Hacker News new | ask | show | jobs
by researcher11 3380 days ago
Guys; I like the idea but your prices are too high. You're in the decent trailer price range.

The big advantage of a shipping container is the ability to cheaply ship it. Once you cut into it you can't ship it anymore. It's not a great use of recycled material as it uses way too much steel for a dwelling.

I'm actually in the market for a shippable shipping container house. Similar to https://m.youtube.com/watch?v=sPgjndFqqwY . He gives the quote of $50K including high quality fittings and market price labor. I will probably build one myself then ship it to where I need it. I'm an expat and I historically move countries every year or so. If you were to build a clone of this I would buy it.

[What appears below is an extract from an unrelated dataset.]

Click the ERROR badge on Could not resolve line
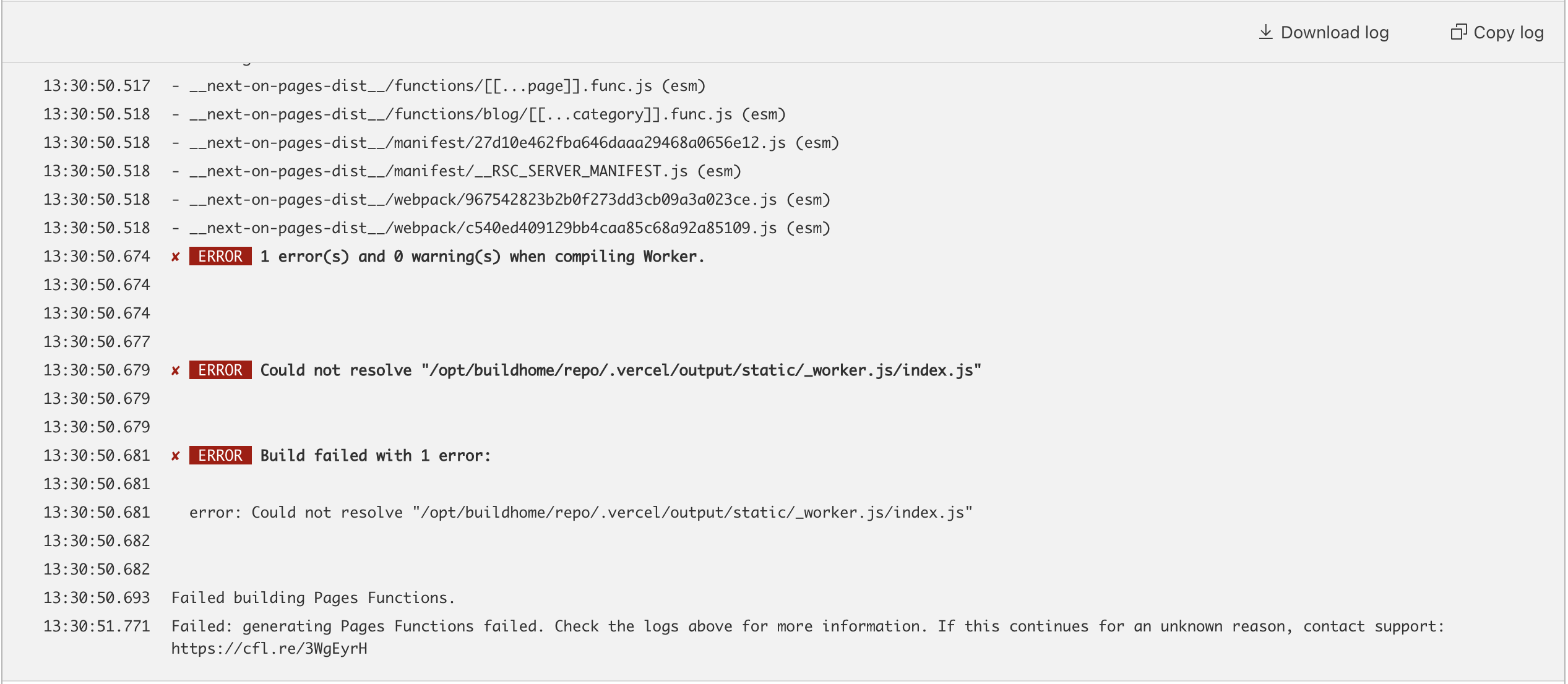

Another benefit of shippable shipping container homes is you can service customers anywhere around the globe! Not just SF.

1 comments

At those price points these posh studio sheds become competitive

https://www.studio-shed.com/

The problem with all of these seems to be: where could you actually live in one in any city or suburban area? I don't reckon you can just buy a small plot of land on a residential street in San Jose and plop this down, hook up utilities, pave a driveway, and live in it. I doubt any homeowners here would want it next to them. I've never seen it done in the Bay Area. Is it possible?
The idea is beautiful, living "in a box" is sure something complex because of the regulations.

But I remember very pleasantly a holiday in one of these prefabricated (in Sweden): with a good (big and serious) design work and targeting the recreation market they could even raise prices.

An example: [http://www.vipp.com/en/shelter/the-vipp-shelter/the-vipp-she...] - [https://youtu.be/LCyN1hxQtdA]

> I doubt any homeowners here would want it next to them.

IMHO it all boils down to your product: if you're selling a high quality tiny home / shelter / box, then I definitely want one of those next to me.